Aku merasakan kehadirannya pada kehadiranku. Dan kehadirannya yang
kurasakan adalah penting. Aku merasakannya"
"Benar karena itu?" matanya
menyipit seolah memancing kebenaran. "Itu saja?"
Dia seolah menelanjangi hatiku yang
dia tembus melewati kornea mataku. Aku menunduk lemah. Menyembunyikan
mataku dari tatapannya. Kumerasakan geletar yang kuat bahwa dia tahu
sekali yang aku rasakan. Aku menggeleng dan minta ma'af padanya. Ada
sesuatu yang masih belum bisa aku kalimatkan. Kepercayaanku padaNya
tak bisa terbahasakan. Maafkan aku.
"Kau percaya cinta?",
pertanyaannya yang tiba-tiba menyentak jiwaku. Lagi-lagi dia melucuti
rahasia yang terbungkus rapi. Aku mendongak kaget. Aku pernah benci
sekali mendengar kata itu disebut. Benci sekali. Mungkin sampai saat
ini hingga aku berusaha mencari-cari kebenaran. Oh mungkin tidak!,
tepatnya aku mencari-cari bantahan bahwa ia tak pernah menyergapku
karena perasaan takut diolok-oloknya. Khawatir diumpatnya. Mulutku
langsung saja menjawab lirih meski nada ketusnya tak bisa
kusembunyikan.
"Tidak!"
"Kau percaya cinta?",
mengulang, seolah menyengaja.
"Tidak", mulai melayu.
"Kau merasakannya?"
Aku tak bisa berkata. Keheningan
hadir di antara kami. Aku membisu tapi tangisanku yang menjawab.
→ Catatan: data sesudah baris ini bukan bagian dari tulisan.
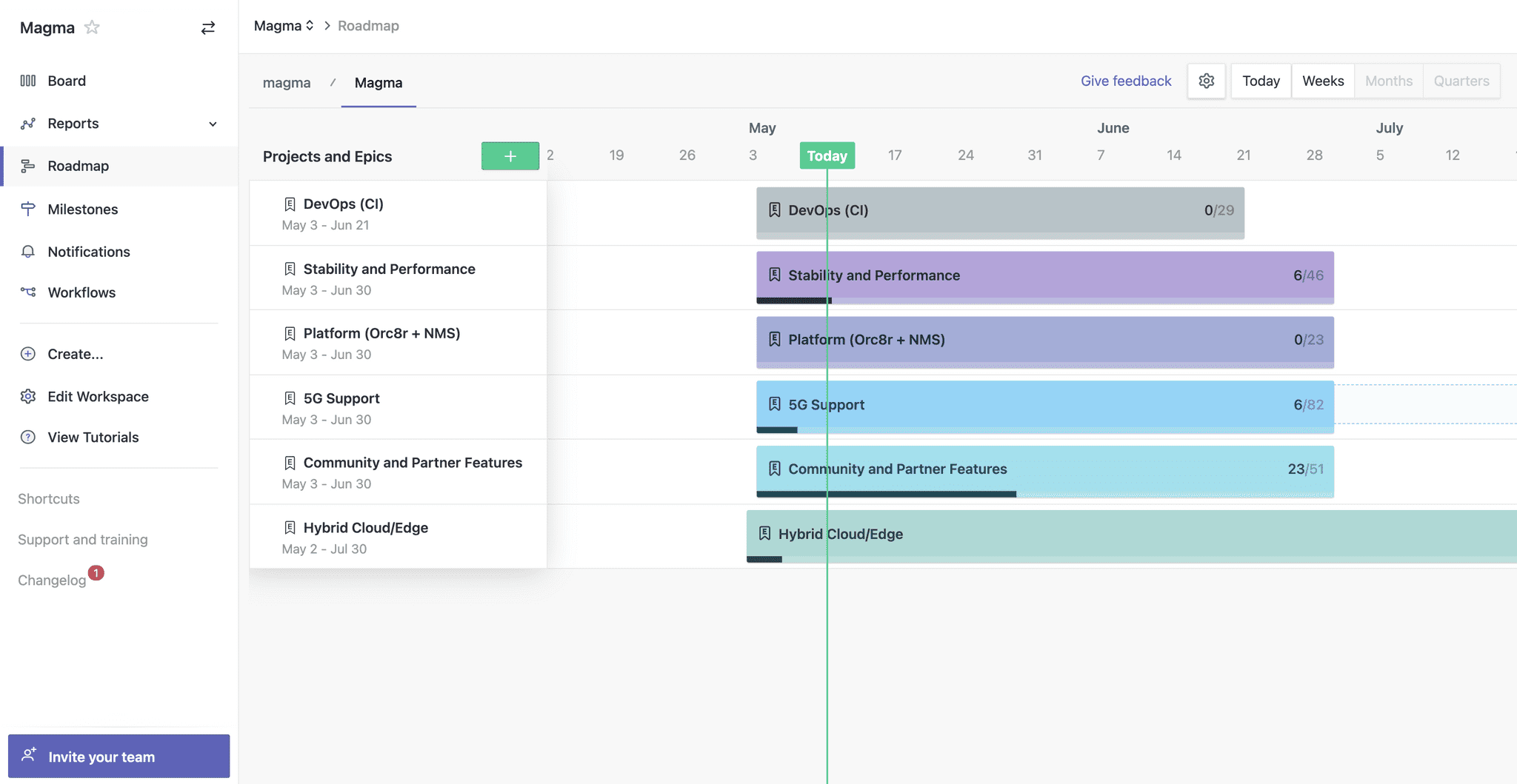Open Milestones via its flag icon
Viewport: 1517px width, 784px height.
click(27, 209)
Jawaban sempurna. Tubuhku bergetar menahan tangis yang sudah mulai
membuncah.
"Laila, itulah cinta. Jangan kau
pungkiri. Ia juga tak bisa terbahasakan dan beralasan seperti
keimananmu. Semakin kau pungkiri, semakin nyatalah ia. Kau takkan
pernah bisa lari darinya. Bagaimana kau bisa lari dari takdir?
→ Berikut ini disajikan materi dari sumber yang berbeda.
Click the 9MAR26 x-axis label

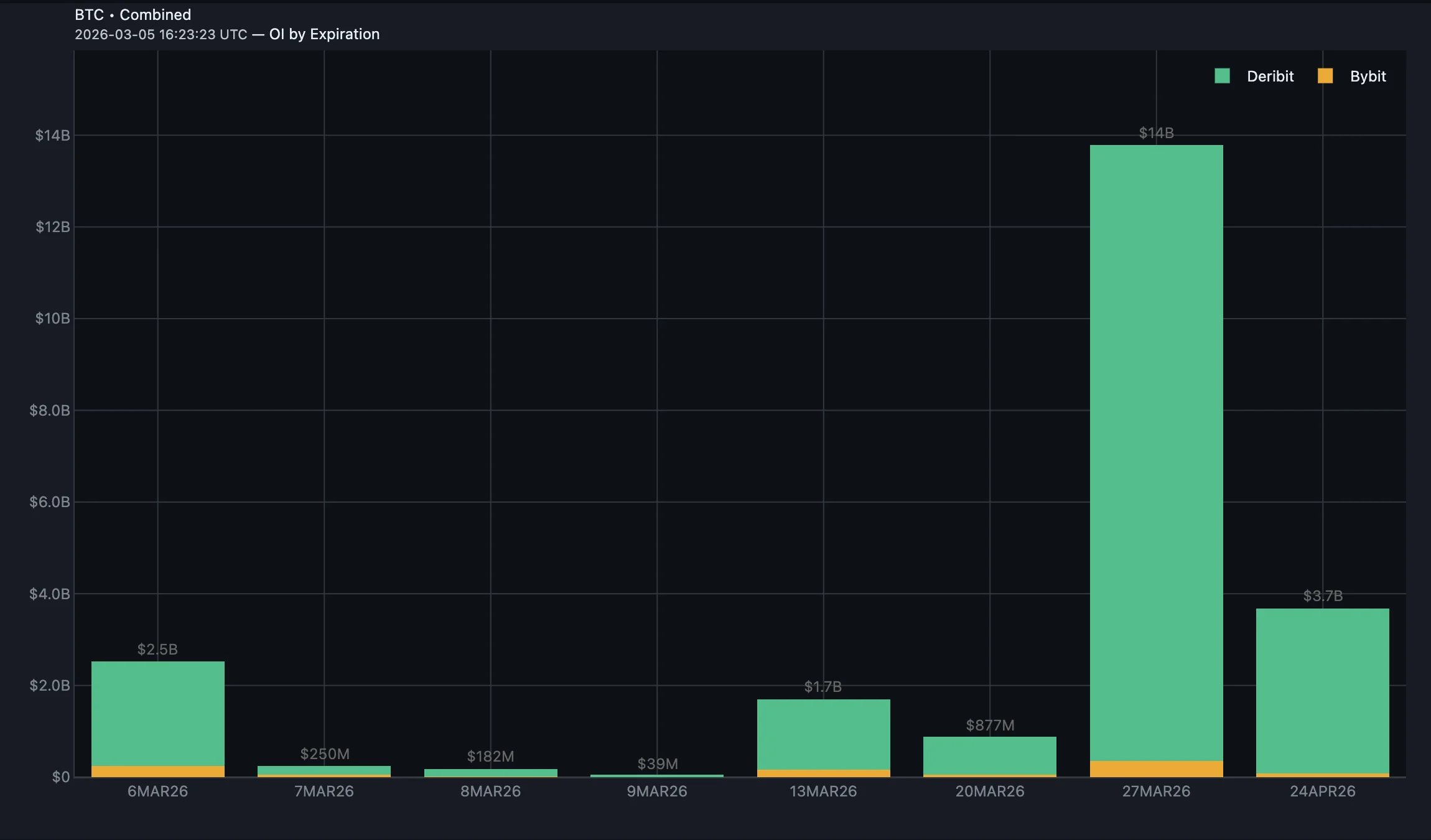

Bagaimana kau bisa lari dari Tuhan itu sendiri jika kau lebur di
dalamnya?"
Kutelungkupkan kedua tangan pada
mukaku. Tangisku benar-benar pecah.
Dari sela-sela tanganku yang menutup
mukaku, cahaya terang menyala menyeruak dari segala penjuru kamar,
menyilaukan mataku yang dipenuhi air keegoan yang memenara-gading.
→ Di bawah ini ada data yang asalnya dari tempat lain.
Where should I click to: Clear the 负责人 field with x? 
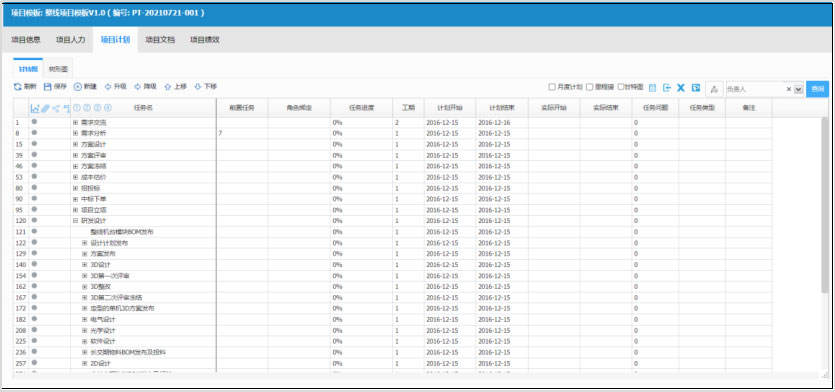(789, 89)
Cahaya itu berputar-putar dan tiba-tiba dengan begitu cepat lenyap
dalam keheningan. Kembali pada satu titik. Kumasih terpaku
menyaksikan semuanya, dengan wajah penuh air mata. Dan entah kekuatan
dari mana seolah menyelusup ke tubuhku. Makhluk kecil tadi turut
lenyap bersama lenyapnya cahaya.
Jari telunjukku menegang dan
menunjuk-nunjuk pada sebuah buku yang masih terbuka, buku kumpulan
puisi. Aku berteriak panjang:
"Tidak! Ini bukan cinta!.
Terbukti cinta sudah terbahasakan dalam syair-syairmu. Telah
terungkapkan. Kemaha-dahsyatan yang membelenggu jiwa dan sukmaku ini
sangat besar untuk sekedar disebut cinta. Cinta itu telah terpenjara
dalam kata. Sedang yang kurasa ini tak bisa dipenjarakan dengan kata
yang paling agung sekalipun.Yang Kau, hai Perempuan dari Bashroh
menyebutnya cinta. Tidak! Ini bukan cinta!.
Angin kencang bergulung-gulung di
dalam kamar, menerbangkan dan mengacaukan segala isinya. Karena
teriakanku tak sekadar teiakan suara. Tak sekedar jeritan yang
lekang, ia adalah jeritan jiwa. Jeritan sukma!